*PROBLEM TO WORK ON*: If a line of the material contains "pixel", copy it.

*RECORDS FOR THE TASK*:
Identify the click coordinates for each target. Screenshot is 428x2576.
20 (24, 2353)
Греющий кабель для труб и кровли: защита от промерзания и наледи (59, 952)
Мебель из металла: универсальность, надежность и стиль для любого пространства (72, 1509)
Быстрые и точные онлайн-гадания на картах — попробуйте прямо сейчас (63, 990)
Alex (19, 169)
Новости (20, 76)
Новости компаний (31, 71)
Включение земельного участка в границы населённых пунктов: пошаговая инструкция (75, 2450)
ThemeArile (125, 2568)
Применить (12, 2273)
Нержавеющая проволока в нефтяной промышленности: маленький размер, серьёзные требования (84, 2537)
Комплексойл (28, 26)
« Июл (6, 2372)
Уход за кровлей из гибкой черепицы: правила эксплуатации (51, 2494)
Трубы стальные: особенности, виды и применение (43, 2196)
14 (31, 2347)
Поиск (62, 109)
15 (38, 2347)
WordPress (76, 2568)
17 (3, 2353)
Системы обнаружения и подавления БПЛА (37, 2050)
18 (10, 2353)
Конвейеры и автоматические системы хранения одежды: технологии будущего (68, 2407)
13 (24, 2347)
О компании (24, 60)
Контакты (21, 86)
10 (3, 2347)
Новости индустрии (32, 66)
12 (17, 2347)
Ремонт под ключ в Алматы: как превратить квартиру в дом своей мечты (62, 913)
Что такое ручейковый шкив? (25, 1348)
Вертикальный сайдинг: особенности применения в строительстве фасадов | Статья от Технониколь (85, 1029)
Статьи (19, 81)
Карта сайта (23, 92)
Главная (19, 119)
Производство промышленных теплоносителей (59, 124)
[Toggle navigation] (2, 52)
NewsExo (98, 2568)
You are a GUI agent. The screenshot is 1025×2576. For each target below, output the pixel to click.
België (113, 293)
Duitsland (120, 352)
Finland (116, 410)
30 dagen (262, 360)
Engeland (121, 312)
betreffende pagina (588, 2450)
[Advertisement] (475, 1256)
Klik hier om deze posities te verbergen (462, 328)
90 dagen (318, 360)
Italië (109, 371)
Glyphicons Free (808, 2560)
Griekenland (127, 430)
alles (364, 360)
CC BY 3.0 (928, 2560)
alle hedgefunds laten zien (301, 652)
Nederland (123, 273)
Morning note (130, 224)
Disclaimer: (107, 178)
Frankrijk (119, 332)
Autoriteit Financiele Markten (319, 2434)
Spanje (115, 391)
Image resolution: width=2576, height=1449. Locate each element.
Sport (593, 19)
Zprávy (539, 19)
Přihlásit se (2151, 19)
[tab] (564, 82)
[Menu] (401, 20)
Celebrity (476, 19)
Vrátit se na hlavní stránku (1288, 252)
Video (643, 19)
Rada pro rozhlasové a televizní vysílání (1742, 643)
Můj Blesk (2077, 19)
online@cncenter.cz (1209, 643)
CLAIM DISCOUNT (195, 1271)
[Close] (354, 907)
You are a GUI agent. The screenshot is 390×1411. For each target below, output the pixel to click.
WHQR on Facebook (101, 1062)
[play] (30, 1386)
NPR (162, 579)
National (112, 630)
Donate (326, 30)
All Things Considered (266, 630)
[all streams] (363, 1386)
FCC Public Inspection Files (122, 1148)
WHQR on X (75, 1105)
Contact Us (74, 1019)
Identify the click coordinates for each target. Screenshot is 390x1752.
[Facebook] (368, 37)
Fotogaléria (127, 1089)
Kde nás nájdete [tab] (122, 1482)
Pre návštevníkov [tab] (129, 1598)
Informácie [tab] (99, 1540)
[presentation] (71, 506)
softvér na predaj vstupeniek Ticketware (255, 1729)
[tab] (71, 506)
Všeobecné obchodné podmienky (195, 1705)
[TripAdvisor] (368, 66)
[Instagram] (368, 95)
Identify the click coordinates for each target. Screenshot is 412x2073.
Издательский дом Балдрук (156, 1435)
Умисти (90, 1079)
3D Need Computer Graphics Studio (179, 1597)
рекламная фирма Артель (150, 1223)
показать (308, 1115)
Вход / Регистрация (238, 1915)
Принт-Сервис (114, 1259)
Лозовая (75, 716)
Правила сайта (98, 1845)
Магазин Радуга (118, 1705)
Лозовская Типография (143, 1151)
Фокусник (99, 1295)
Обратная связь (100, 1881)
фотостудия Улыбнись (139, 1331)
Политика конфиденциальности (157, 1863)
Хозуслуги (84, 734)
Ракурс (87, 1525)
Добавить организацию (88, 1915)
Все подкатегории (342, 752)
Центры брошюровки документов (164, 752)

*RESPONSE FOR THIS EXERCISE*:
You are a GUI agent. The screenshot is 1025×2576. For each target below, output the pixel to click.
You are a GUI agent. The screenshot is 390×1411. For each target below, output the pixel to click.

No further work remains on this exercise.